Girls began queuing at their local school with their friends, waiting for their names to be called. Many were apprehensive. After all, most of them had not had a vaccination since they were babies. It was 2013 and a new vaccine had arrived in Kanyirabanyana, a village in the Gakenke district of Rwanda. Reached by a reddened earth road, the village is surrounded by rolling hills and plantations growing crops from bananas to potatoes. Unlike the 10 vaccines already offered to young children as part of the country’s immunisation programme, this vaccine was different: it was being offered to older girls, age 11–12, in the final year of primary school.
Three years before, Rwanda had decided to make preventing cervical cancer a health priority. The government agreed a partnership with pharmaceutical company Merck to offer Rwandan girls the opportunity to be vaccinated against human papillomavirus (HPV), which causes cervical cancer.
This was the first time an African country had embarked on a national prevention programme for cervical cancer.
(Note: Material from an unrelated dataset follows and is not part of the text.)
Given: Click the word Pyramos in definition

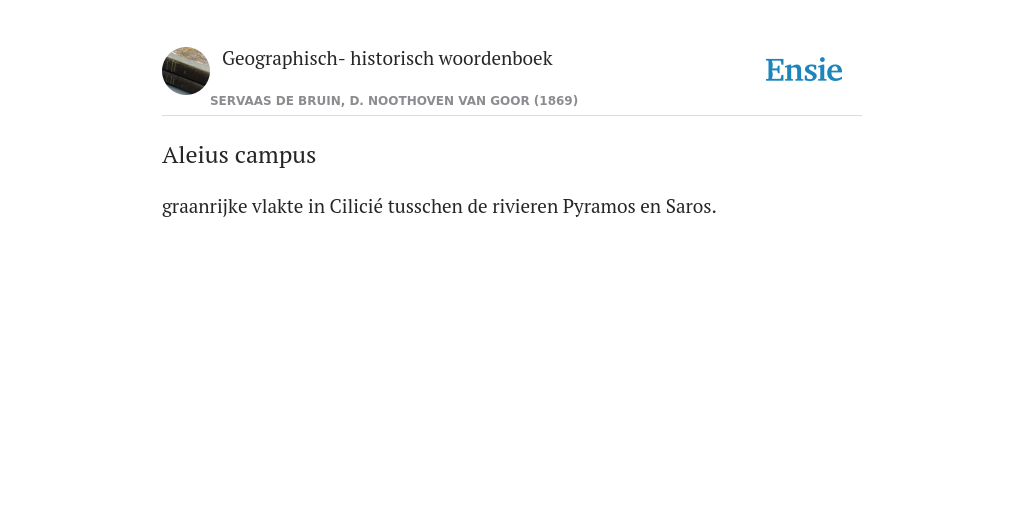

Could Rwanda become the first country in Africa to eliminate it?
It was an ambitious goal. Cervical cancer is the most common cancer in Rwandan women, and there were considerable cultural barriers to the vaccination programme – HPV is a sexually transmitted infection and talking about sex is taboo in Rwanda. Added to this, rumours that the vaccine could cause infertility made some parents reluctant to allow their daughters to be vaccinated.
Rwanda’s economy and history also made it seem an improbable candidate for achieving high HPV vaccination coverage. After the 1994 genocide, it was ranked as one of the poorest countries in the world. High-income countries had only achieved moderate coverage of the HPV vaccine; if the United States and France couldn’t achieve high coverage, how could Rwanda?